Here are outsiders religiously. These men were doing something that was expressly forbidden in the Old Testament law. They were doing something that I would tell new Christians in Baptism classes they should avoid doing.  And not only did God love them; not only did God speak to them about the coming of the King; but God spoke to them through the very thing that they were doing wrong.  Doesn't that show us a generous God? Doesn't it speak of a generous style of mission.  Sure there were things that needed to be sorted out in their lives.  But there was good news for them.  Guy Chevraux, a Canadian Bible Scholar, points out that when the word "Repent" is used in the New Testament, it is not first a statement about man but a statement about God: the statement "the Kingdom of God is at hand" comes before the command "Repent and believe!"  So the Magi, Zoroastrian magicians, hear first of all not the bad news "You've got it wrong guys" but the Good News, "the Kingdom has come!"

This is our God!   Rick Richardson, an American evangelist, tells how when he was little, his wee brother disappeared after a trip to the beach. They wer in teh car on teh way home, in total five kids all singing the "Arky-arky" song, when they realised Chris wasn't in the car.  When his mum realised this, she turned the car around and sped back to the beach, where they searched desperately until the child turned up.  Richardson describes the experience as "an unforgettable picture of God's heart"  That's what God is like. Reading that story I felt God say, "What would I not do for these people?"

Richardson then goes on to liken the church to his Mum's car. He says, "we are at the steering wheel: if we are happy with who is in the car and who is not, we can continue on home singing our ... songs" but God wants us to "turn ...around and race to wherever lost and hurting people can be found"  And if this is our God, and this is his mission, it's our mission too.

The Shape of our Mission is incarnational.  We do mission, not first of all by speaking words, but by becoming flesh.  We find ways to make the words, the concepts we talk about, become flesh. We need to embody love.
The scope of our mission is the Kingdom.  We demonstrate the Kingdom; we engage with Kingdom realities - w0th the healing power of God; with the justice of God; with the compassion of God for the poor - today. We need to back up our words with actions.
The style of our mission is Generosity.  It is inclusive and it is gracious.  We seek to be relevant, open, hospitable to people who are different to us. We offer people first the Good News - the changes that will happen in their lives are between them and God.  We need to serve.
Practical service in the power of the Spirit.

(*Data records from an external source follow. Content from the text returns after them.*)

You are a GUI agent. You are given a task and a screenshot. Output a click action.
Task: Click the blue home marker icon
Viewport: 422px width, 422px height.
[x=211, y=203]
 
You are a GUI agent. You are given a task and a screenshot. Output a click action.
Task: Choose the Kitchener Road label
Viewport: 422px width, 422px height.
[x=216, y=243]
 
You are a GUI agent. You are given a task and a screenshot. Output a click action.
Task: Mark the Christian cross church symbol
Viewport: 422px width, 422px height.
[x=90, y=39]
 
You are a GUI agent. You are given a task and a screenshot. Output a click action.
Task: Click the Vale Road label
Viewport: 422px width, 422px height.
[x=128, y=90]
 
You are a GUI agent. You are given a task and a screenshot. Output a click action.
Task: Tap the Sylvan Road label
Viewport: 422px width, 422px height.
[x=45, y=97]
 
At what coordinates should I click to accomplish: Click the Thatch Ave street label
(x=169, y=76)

How were the Wise Men changed by what they saw and experienced?  We don't know. We can only guess from the fact that they were prepared to alter their values, from consulting with a king in a palace to worshipping the King in the carpenter's house, that they were changed: that they recognised that here in Bethlehem in Judea they had seen someone of such significance that they could not risk His well-being.  What happened next in their pilgrimage - whether they in fact found faith when the Good News of Jesus was preached among the nations - we don't know. We have to leave that to God.

And that is how it is in mission sometimes: we don't know; we have to leave it to God. God does mission in risky, messy ways.